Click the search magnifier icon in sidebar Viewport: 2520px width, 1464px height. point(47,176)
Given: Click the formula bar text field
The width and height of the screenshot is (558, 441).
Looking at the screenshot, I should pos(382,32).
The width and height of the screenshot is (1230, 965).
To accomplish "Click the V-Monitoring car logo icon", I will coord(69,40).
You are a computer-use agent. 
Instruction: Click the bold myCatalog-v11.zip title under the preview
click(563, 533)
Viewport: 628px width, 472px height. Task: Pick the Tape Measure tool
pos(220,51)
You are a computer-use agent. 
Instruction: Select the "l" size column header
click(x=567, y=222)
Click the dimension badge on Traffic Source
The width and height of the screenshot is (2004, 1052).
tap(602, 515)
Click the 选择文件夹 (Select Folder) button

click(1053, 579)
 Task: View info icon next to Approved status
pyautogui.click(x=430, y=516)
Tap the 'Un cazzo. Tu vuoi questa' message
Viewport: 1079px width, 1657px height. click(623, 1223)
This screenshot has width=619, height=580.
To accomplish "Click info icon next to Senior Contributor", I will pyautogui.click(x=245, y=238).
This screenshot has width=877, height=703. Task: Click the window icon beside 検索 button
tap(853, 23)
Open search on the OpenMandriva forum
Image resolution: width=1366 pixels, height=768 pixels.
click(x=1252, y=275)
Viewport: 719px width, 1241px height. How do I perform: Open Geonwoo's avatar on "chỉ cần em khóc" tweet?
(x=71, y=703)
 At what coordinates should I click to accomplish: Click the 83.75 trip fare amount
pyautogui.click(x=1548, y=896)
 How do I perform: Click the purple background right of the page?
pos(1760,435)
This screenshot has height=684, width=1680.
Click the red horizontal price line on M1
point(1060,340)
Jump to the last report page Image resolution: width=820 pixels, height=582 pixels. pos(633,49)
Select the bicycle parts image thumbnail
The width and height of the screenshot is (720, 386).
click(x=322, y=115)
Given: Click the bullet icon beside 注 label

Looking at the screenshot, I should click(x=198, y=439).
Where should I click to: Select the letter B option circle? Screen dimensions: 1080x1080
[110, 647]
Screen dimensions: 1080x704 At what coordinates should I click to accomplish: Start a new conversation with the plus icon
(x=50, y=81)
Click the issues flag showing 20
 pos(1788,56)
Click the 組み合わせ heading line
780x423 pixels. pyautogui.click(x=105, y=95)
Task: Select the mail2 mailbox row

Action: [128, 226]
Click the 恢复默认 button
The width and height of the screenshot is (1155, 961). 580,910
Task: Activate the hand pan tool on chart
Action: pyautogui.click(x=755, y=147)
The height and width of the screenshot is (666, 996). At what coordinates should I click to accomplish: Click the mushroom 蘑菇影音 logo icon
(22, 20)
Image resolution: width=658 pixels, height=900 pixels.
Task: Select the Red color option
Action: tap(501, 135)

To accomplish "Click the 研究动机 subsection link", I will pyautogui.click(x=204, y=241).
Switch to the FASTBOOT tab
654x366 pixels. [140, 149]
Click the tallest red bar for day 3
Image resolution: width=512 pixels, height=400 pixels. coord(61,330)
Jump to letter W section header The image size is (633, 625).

-=-=-

Work instruction: Your response should be the lines of the entries above that include the string "Jump".

Exercise answer:
Jump to the last report page Image resolution: width=820 pixels, height=582 pixels. pos(633,49)
Jump to letter W section header The image size is (633, 625).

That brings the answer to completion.